Wednesday, April 24, 2024

Arriving Harvard students explore their neighborhood in Sept. 24. (Photo: Marc Levy)

A group of scientists, public health experts, union leaders and doctors, including a Cambridge Health Alliance primary care physician, is calling on state and school leaders to impose stronger Covid-19 protections as the school year begins. The group, the Massachusetts Coalition for Health Equity, held a virtual press conference Monday to advocate for more testing and masking, including mask mandates in schools at the beginning of any Covid surge.

Since the spring, when cases began to drop after the omicron peak in January, government and private leaders have relaxed Covid precautions in public spaces, the workplace and schools, making masks optional and ending regular testing requirements. The Centers for Disease Control and Prevention has reduced quarantine and isolation mandates for unvaccinated as well as vaccinated people.
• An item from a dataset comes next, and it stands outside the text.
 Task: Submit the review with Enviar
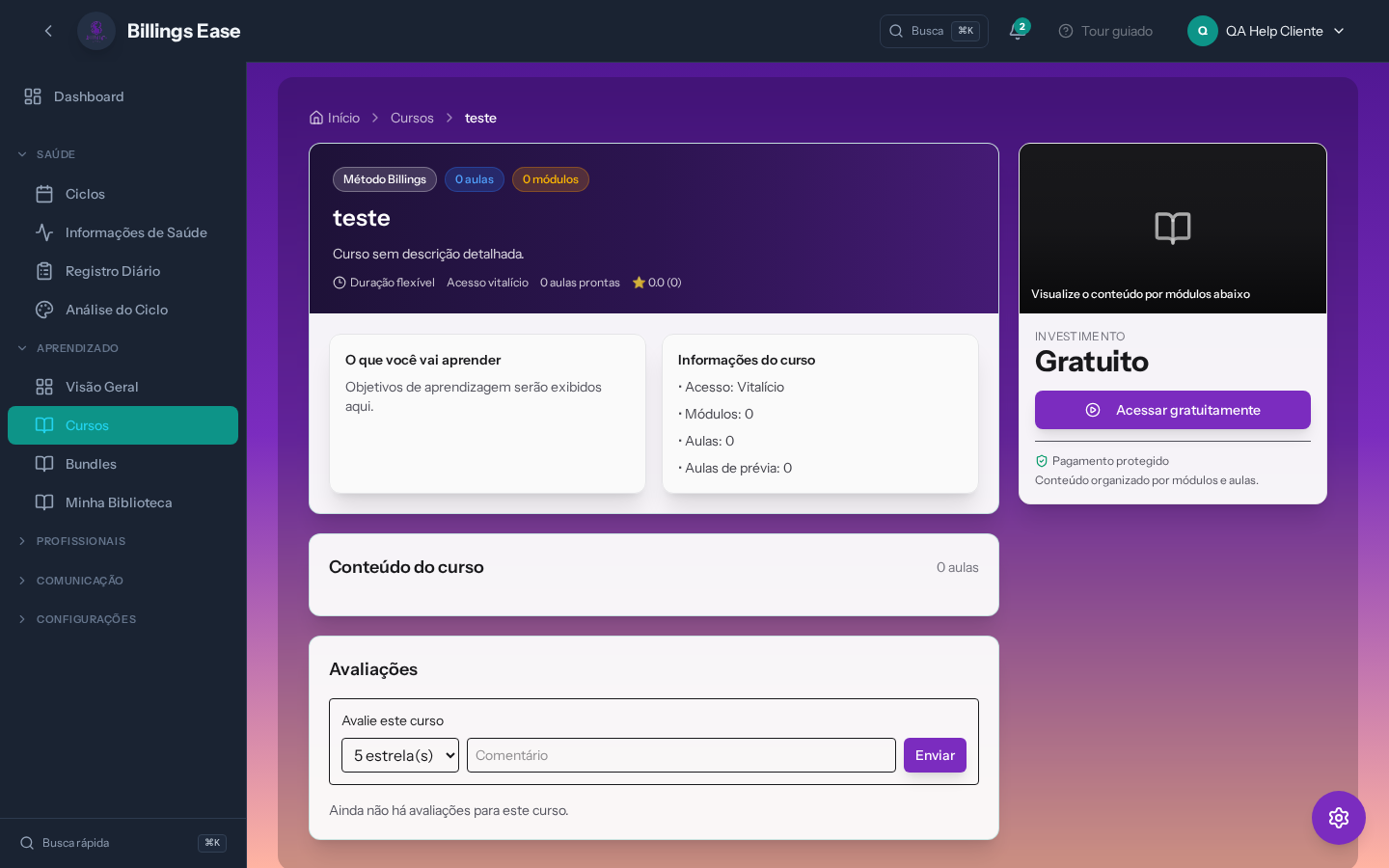[x=934, y=755]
Public health officials have said the precautions aren’t necessary because of vaccine availability and vaccination rates, but members of the coalition disagreed. “Vaccination and boosters are not sufficient to reduce transmission,” said Julia Raifman, assistant professor at the Boston University School of Public Health. Jon Levy, department head at the school, said booster vaccination rates in people over 65, whose risk from the virus is higher, varies widely among communities, with lower rates in cities and towns with higher nonwhite and low-income residents. As of Aug. 17, 49 percent of Cambridge residents over 65 had received a second booster.

Jirmanus

Ending surveillance testing and testing only people with symptoms will miss infected people because an estimated 40 percent of cases occur without symptoms, the coalition said. As for not requiring masking, CHA primary care doctor Lara Jirmanus said that “an N95 mask will only protect you for a little more than an hour” if no one else is wearing one. “If we don’t require masks we are requiring people to be exposed to Covid,” Jirmanus said.
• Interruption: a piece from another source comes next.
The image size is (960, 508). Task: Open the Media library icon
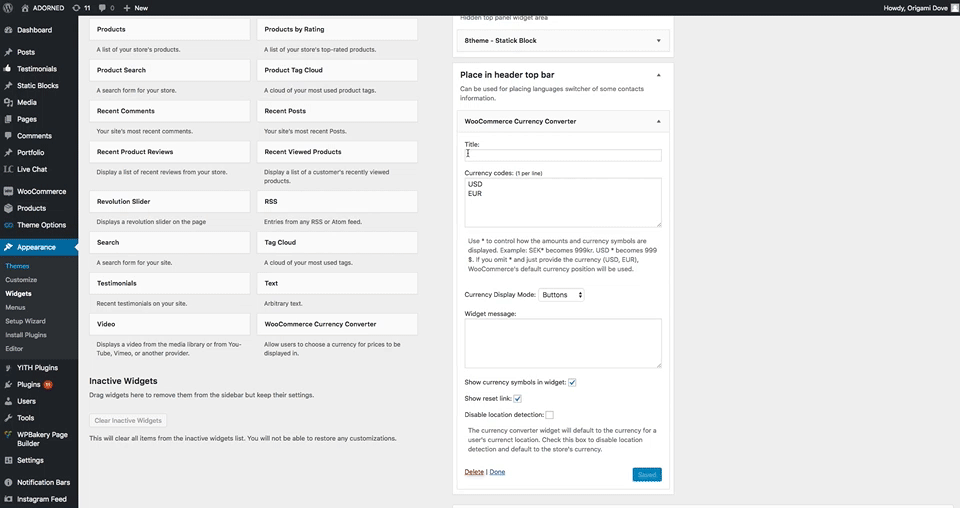pyautogui.click(x=9, y=102)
“Right now we are not living with Covid, we are dying with Covid,” Jirmanus said.

There’s no sign that Cambridge universities, public schools and public health officials will tighten precautions. As the fall semester begins, Harvard University and the Massachusetts Institute of Technology will continue making masks optional on campus and have ended surveillance testing. For now, the universities will offer testing only to students with symptoms of Covid, and Harvard won’t provide free PCR tests at all after Sept. 16, according to the campus newspaper The Crimson. (Students can still get antigen rapid tests in their dorms.)

Cambridge Public Schools won’t require surveillance testing when school begins next month, although the school department plans to mail rapid tests to students’ homes for use before returning to school now, after major holidays and if they feel sick at home. An announcement on the district website said it will focus on testing symptomatic people in the fall semester.

Students and staff who test positive can return to school or work after five days if their symptoms resolve and they mask for the next five days. With a negative test result, they don’t have to wear a mask.

Cowger

Masks will be optional in general in K-12 schools, in line with the state recommendation. At the coalition press conference, Tori Cowger, a fellow at the Harvard T.H. Chan School of Public Health’s FXB Center for Health & Human Rights described a study she led showing that after Massachusetts education officials ended the public school mask mandate in late February, school systems that continued to require masking until the end of the school year, like Boston, reported lower Covid numbers than those that didn’t. Cases among students and staff in Cambridge began rising in April and spiked higher in May than at the omicron peak. Cambridge ended required masking in schools March 14.

The Cambridge Public Health Department “will continue to do what we’ve been doing,” said spokesperson Dawn Baxter, listing recommendations to get vaccinated and boosted, wear a mask indoors in public spaces and call a doctor if the person tests positive and is in a high-risk category.

Baxter said cases are expected to rise this fall “when people start spending more time indoors and the college students return to campuses,” and she pointed out that reported case numbers are less reliable when more people test themselves at home. “We will be watching community conditions, and are prepared to make additional recommendations if warranted,” Baxter said.